_DESCRIPTION OF THE TASK_.
In the records below, the line with "Sweden (542, 1262)" opens the range and the line with "Spain (538, 1234)" closes it; print that range exactly and nothing else.

Saved data entries
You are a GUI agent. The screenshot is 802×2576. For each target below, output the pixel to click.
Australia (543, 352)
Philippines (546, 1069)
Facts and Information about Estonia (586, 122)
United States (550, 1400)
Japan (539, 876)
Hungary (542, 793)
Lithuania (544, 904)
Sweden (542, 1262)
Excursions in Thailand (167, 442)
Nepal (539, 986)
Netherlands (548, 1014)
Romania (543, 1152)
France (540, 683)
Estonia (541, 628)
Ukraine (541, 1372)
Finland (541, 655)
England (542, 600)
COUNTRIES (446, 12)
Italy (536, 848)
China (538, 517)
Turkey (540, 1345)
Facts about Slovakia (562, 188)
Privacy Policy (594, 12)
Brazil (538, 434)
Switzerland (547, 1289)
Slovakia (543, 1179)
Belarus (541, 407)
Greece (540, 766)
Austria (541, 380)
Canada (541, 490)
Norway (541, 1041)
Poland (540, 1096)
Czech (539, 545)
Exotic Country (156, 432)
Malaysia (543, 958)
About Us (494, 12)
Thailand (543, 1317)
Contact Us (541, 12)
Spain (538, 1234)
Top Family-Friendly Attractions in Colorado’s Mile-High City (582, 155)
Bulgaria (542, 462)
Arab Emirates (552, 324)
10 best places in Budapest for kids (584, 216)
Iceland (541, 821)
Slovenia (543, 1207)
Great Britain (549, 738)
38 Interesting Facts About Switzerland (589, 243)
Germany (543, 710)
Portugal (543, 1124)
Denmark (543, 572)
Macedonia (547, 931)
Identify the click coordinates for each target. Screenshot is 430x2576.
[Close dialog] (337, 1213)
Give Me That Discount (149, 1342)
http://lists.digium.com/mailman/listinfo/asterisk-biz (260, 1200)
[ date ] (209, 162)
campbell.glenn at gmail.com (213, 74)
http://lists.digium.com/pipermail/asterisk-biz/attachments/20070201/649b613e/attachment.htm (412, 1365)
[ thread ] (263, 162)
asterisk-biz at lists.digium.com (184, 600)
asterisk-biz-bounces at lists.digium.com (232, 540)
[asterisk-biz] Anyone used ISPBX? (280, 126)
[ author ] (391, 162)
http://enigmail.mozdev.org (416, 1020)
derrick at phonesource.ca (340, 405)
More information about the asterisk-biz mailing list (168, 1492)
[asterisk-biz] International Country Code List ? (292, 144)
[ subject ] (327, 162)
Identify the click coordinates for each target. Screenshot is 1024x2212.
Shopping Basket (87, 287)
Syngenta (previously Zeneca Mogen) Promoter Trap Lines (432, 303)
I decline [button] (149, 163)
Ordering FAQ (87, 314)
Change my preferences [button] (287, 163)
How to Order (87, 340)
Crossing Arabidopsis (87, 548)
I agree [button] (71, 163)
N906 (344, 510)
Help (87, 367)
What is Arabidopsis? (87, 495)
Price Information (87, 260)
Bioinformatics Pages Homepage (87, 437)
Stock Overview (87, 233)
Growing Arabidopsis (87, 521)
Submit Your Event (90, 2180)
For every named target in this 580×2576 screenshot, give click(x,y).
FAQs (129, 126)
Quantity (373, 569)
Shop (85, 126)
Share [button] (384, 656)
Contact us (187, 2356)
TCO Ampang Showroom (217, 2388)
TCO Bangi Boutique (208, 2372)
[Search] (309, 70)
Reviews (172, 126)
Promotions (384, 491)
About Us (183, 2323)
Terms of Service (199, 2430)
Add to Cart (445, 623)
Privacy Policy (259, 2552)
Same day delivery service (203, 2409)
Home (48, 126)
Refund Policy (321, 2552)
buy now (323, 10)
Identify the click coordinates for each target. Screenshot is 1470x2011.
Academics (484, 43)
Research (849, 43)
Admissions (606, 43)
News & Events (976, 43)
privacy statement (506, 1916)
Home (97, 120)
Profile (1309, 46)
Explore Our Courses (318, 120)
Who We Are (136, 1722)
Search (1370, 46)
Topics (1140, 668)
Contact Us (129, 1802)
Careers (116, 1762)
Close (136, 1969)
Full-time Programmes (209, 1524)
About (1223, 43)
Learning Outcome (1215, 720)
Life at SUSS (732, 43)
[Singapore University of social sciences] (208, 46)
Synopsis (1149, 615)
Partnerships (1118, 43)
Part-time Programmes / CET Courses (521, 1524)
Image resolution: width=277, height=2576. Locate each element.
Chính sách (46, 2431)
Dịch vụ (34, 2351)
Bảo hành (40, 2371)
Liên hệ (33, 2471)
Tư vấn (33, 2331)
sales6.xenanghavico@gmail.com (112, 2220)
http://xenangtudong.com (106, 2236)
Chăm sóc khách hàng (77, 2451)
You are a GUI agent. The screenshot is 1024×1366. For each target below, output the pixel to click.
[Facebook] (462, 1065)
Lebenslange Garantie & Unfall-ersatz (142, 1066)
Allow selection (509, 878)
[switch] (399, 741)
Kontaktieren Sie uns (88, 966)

_RESPONSE_.
Sweden (542, 1262)
Excursions in Thailand (167, 442)
Nepal (539, 986)
Netherlands (548, 1014)
Romania (543, 1152)
France (540, 683)
Estonia (541, 628)
Ukraine (541, 1372)
Finland (541, 655)
England (542, 600)
COUNTRIES (446, 12)
Italy (536, 848)
China (538, 517)
Turkey (540, 1345)
Facts about Slovakia (562, 188)
Privacy Policy (594, 12)
Brazil (538, 434)
Switzerland (547, 1289)
Slovakia (543, 1179)
Belarus (541, 407)
Greece (540, 766)
Austria (541, 380)
Canada (541, 490)
Norway (541, 1041)
Poland (540, 1096)
Czech (539, 545)
Exotic Country (156, 432)
Malaysia (543, 958)
About Us (494, 12)
Thailand (543, 1317)
Contact Us (541, 12)
Spain (538, 1234)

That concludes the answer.